岩盤から脱出した彼女が浮かべていた涙痕。アルジェントは、シンの逆鱗に触れた。
「……やられっぱなしは、性に合わないだけだ」
「ウソだ! シン、後ろにいたんだからそんなにやられてないじゃん!」
「それでも、やられたのには違いないだろ」
「どっちかというと、やったのは邪神じゃん! やっぱシン、ヘンだよ!」
ピンと伸ばした人差し指をシンへ向けるフェリー。そっぽを向くシン。
二人のやり取りを見て、リタとレイバーンは苦笑した。
フェリーの為に取ろうとしている行動なのだと、彼らは気が付いた。
「まあまあ、フェリーちゃん。そう言うなら、シンくんに任せようよ。
あの人もいやらしい戦い方してくるし、レイバーンだったらうっかり騙されちゃうかもしれないもん」
「リタの言う通り……。って、いくらなんでもひどくないか!?」
「あはは、ごめんごめん」
くすくすと笑うリタに同調するレイバーン。
どうして二人は納得したのだろうと、フェリーは小首を傾げる。
「むぅ。じゃあ、ゼッタイにケガしないでね。
終わったら、もっかいちゃんと魔硬金属の材料集めるんだからね」
「ああ。このまま帰ったら、マレットに何を言われるか判らないからな。
そっちこそ、相手は邪神だ。絶対に無理だけはしないでくれ」
「勿論だ」
「それはお互い様だよ、シンくん」
胸を強く叩くレイバーンと、真似をするリタ。
血相を変えたギルレッグが、白銀の爪を引き摺りながら持ってきたのは、その直後の事だった。

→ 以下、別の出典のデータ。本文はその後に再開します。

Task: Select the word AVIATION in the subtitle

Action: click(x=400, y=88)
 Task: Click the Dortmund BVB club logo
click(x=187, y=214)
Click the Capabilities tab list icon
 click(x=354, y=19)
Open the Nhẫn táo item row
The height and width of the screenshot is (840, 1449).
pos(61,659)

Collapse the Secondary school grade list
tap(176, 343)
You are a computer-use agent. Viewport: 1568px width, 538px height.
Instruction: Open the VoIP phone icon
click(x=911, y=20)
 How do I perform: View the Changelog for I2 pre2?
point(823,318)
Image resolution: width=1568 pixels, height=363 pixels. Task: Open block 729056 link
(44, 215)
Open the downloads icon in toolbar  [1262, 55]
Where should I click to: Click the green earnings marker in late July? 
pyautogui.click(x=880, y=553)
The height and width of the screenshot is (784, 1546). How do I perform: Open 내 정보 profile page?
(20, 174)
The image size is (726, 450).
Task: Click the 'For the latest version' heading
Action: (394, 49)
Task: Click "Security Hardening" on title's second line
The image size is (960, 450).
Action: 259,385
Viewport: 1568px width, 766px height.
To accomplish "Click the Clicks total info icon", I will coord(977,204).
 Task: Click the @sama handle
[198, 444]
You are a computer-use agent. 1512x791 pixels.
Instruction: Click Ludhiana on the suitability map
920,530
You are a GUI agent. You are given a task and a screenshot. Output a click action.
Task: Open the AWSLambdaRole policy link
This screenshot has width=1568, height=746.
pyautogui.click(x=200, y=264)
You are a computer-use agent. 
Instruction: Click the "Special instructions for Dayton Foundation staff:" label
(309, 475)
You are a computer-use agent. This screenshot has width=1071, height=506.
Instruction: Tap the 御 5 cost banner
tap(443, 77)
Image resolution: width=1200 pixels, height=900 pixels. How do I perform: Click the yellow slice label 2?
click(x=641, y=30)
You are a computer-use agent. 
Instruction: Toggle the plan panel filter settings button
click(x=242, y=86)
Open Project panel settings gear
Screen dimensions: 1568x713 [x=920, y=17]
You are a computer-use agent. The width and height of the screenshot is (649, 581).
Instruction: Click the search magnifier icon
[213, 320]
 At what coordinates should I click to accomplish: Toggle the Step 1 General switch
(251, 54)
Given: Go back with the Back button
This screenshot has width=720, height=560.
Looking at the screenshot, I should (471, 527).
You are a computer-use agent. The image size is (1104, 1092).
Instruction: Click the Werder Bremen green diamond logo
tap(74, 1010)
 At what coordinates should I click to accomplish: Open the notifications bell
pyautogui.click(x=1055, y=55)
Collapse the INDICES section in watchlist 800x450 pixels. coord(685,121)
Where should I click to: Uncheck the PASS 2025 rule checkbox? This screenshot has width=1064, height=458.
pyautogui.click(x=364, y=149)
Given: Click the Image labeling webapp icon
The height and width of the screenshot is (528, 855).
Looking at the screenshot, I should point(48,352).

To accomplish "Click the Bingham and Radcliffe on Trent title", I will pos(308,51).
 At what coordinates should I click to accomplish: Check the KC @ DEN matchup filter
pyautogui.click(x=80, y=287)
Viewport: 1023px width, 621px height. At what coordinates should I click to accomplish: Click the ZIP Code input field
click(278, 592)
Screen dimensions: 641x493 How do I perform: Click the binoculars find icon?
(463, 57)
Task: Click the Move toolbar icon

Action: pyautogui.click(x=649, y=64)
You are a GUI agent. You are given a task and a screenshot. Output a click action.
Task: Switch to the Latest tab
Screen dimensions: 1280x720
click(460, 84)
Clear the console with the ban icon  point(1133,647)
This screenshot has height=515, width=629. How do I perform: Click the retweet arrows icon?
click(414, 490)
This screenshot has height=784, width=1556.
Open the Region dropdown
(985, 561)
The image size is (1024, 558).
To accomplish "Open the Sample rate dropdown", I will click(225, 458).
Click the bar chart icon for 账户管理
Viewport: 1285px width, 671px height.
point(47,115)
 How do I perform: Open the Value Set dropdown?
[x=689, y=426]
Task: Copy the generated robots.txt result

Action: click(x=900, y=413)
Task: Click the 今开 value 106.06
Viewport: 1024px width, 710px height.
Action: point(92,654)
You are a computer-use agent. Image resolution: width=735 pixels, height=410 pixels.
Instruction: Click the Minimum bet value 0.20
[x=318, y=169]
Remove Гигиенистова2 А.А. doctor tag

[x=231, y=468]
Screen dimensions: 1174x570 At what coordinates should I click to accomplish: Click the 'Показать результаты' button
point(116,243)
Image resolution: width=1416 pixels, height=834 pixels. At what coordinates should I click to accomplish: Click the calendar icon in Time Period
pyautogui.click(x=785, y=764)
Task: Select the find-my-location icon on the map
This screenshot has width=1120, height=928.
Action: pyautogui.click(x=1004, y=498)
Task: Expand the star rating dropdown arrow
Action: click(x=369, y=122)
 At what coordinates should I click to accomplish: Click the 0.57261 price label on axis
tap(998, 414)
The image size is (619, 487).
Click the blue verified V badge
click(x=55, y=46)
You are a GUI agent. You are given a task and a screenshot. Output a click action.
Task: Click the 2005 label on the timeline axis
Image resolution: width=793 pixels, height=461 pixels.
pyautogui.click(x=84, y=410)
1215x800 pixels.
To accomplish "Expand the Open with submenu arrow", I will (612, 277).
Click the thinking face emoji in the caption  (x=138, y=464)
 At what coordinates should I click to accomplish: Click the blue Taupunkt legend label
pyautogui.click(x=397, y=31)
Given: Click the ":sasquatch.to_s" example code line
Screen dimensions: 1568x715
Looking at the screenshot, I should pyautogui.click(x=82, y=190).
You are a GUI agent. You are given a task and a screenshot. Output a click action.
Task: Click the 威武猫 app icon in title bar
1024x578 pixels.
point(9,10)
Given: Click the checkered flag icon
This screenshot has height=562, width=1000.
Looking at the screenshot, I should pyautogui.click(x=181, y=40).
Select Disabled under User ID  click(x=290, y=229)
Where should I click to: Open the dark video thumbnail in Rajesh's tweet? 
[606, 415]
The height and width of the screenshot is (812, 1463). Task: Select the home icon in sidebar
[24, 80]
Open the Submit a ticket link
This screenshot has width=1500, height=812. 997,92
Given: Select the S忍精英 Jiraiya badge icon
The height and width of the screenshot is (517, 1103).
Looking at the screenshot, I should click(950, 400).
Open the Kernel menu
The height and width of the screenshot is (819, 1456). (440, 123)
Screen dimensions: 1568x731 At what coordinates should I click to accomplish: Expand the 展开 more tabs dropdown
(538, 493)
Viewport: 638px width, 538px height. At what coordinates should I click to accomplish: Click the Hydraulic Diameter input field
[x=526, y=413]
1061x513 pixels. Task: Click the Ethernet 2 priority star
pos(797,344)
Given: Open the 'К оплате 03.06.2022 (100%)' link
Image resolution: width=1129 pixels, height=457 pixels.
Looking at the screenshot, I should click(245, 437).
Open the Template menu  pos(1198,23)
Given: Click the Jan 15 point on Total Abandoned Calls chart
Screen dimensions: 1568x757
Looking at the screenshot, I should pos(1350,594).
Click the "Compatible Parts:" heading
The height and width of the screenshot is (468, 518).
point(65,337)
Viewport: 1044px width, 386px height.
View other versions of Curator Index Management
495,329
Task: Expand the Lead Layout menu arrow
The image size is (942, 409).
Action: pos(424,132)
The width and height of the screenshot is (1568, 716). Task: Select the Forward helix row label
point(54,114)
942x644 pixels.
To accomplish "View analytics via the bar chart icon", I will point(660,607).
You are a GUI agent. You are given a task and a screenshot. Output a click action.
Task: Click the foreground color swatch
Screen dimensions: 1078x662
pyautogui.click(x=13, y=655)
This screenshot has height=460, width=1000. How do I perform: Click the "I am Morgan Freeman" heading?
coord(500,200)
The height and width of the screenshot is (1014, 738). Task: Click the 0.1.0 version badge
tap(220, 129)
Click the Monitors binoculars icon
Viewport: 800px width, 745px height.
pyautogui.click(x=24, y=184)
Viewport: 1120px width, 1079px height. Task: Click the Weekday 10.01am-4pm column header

彼は語る。偽物の獣魔王の神爪が、魔硬金属の特徴に極めて近い事を。
その上で、こうも言った。
「ワシは必ず、魔硬金属の謎を解き明かして見せる。
だから、すまねぇ。長老を、ワシの同胞を救けてくれねぇか……」
ギルレッグの願いを前にして、首を横に振る者は一人も居ない。
やるべき事ははっきりとした。後は、勝つだけ。